Musiałem przyspieszyć zbiórkę i pozwoliłem patrolom rozszyfrować ostatnią stronę, gdzie znajdowała się zagadka związana z miejscem, do którego mieli dotrzeć harcerze. Teraz z pomocą pośpieszyły harcerki (Koński Jar 6, to przecież ich okolica). Tam czekały Agata i Paula, nieźle już zmarznięte. Następne zadanie nie polegało jednak na ich rozgrzaniu, o nie! Patrole za pomocą chorągiewek sygnalizacyjnych musiały przesłać wiadomość. Po krótkim szkoleniu stacje nadawcze wspaniale naśladowały lecące łabędzie. Wówczas nasz tajemniczy gość na zbiórce ukrywający się w skórze Krzyśka Pasternaka nadał wiadomość: „Dzień kobiet" za pomocą gwizdka.
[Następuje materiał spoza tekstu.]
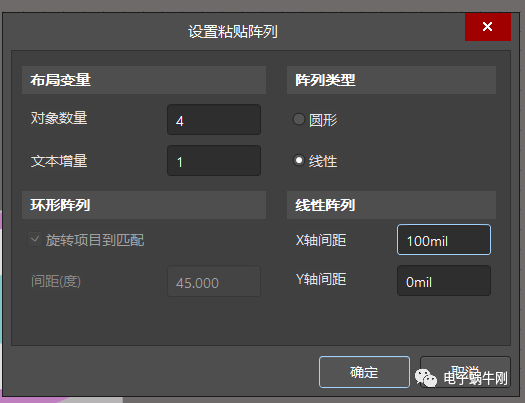Click the 布局变量 section header
Image resolution: width=525 pixels, height=403 pixels.
point(144,80)
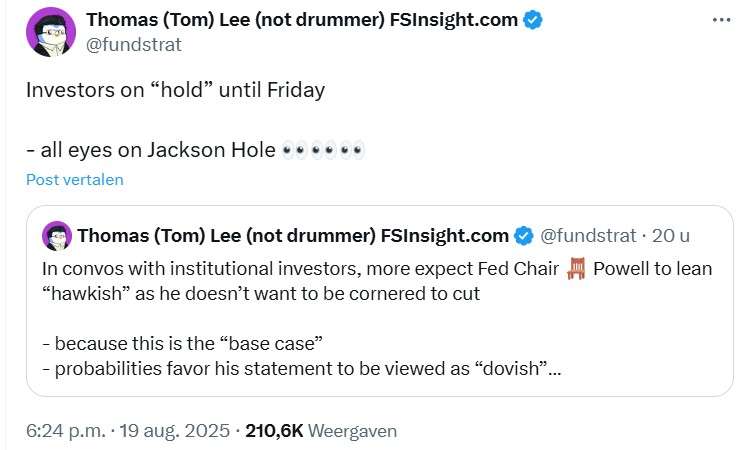752x450 pixels.
Task: Open the quoted post via its "base case" line
Action: pos(182,343)
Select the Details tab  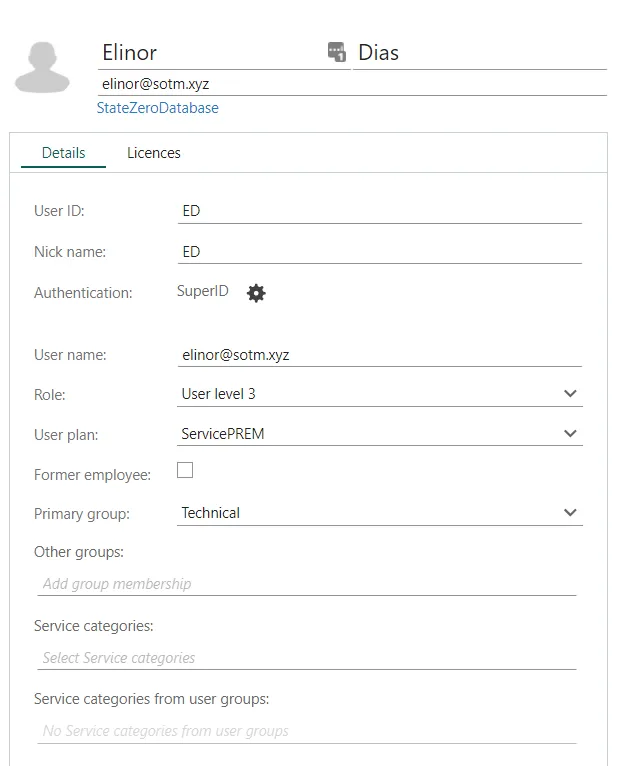coord(63,153)
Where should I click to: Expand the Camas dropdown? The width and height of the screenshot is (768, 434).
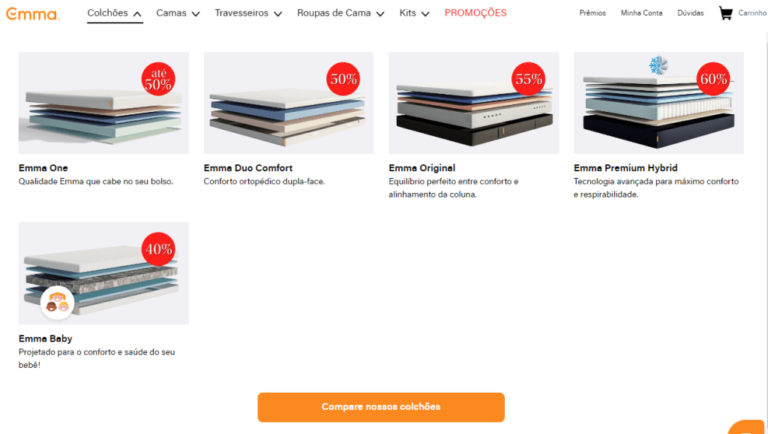point(178,13)
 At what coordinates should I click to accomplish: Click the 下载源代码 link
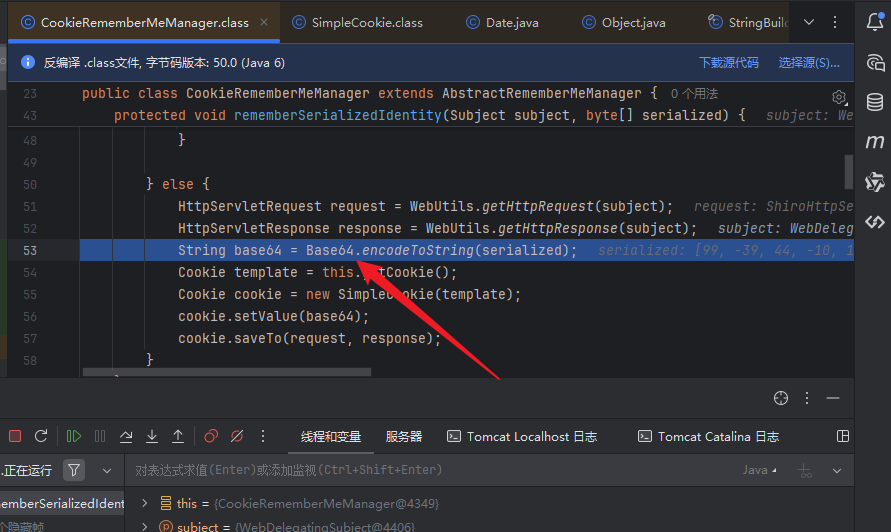coord(728,63)
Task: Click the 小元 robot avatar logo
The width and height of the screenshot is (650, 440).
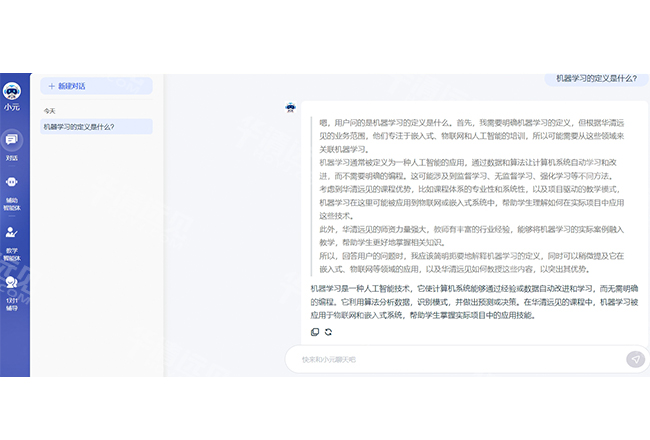Action: (x=12, y=92)
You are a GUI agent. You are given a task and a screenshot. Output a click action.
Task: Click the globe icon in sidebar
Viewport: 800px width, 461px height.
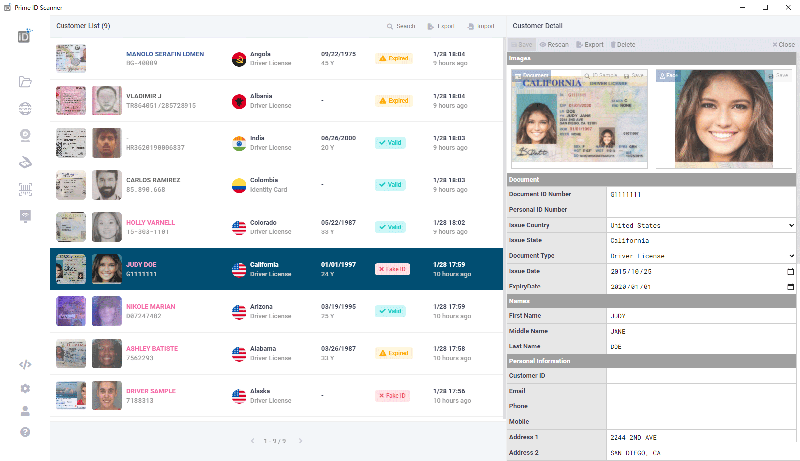(x=25, y=109)
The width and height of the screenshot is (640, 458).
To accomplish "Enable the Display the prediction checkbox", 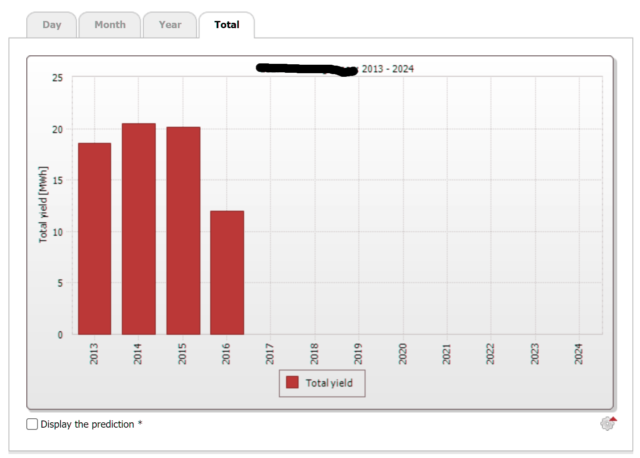I will pos(32,424).
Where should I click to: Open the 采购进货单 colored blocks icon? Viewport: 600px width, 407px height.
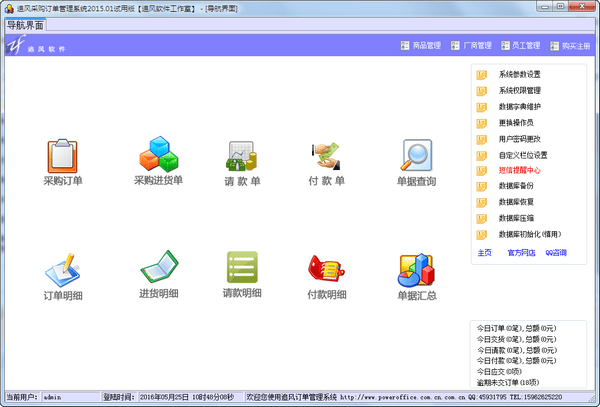(158, 155)
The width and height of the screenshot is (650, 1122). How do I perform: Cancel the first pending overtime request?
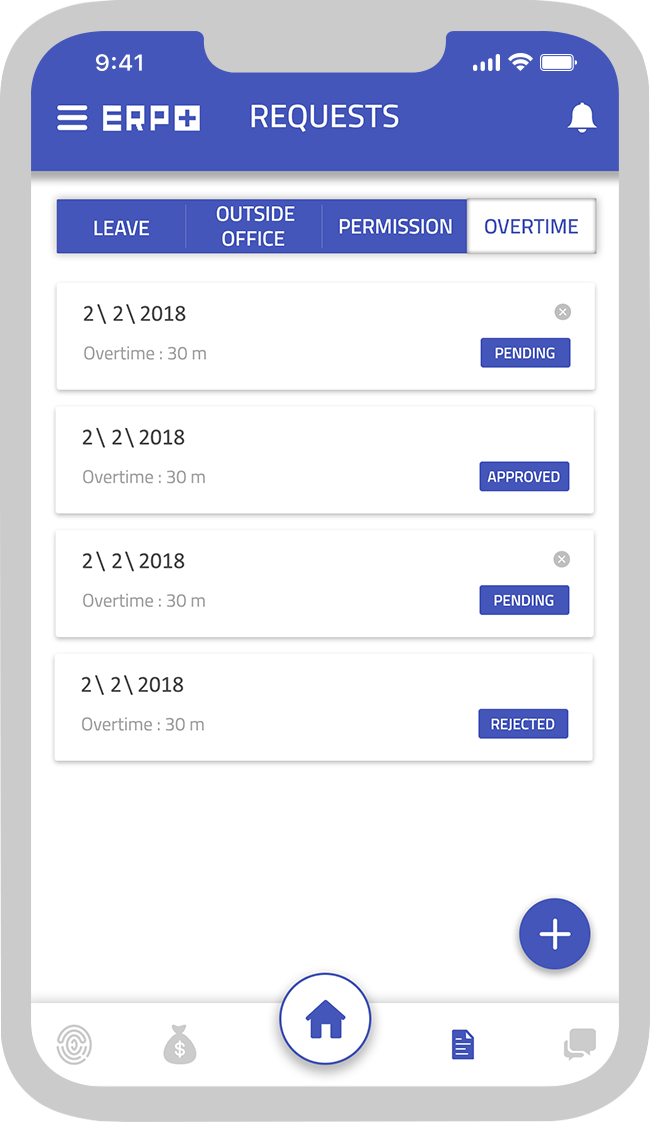[x=563, y=312]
Nie muszę pisać, ale napiszę (co mi tam), że był to szczególny powód do spotkania z harcerkami na tej zbiórce i w tym czasie. 

 

Daniel

 

Co te gwizdki oznaczają?

 

Jesteśmy gotowi

 

Zaczynamy

 

Lewy - teraz kreska!

 

Zmiana

 

Koniec!

 

Uff! Udało się!

Na zakończenie podsumowaliśmy zbiórkę w kręgu, a chłopcy odważnie wręczyli harcerkom kwiaty oraz pocztówkę z małym misiem, którą sami wcześniej kupili. Teraz wypadałoby zaśpiewać „Jestem mały miś, własność lali tej, co palec ssie kiedy zasypia..."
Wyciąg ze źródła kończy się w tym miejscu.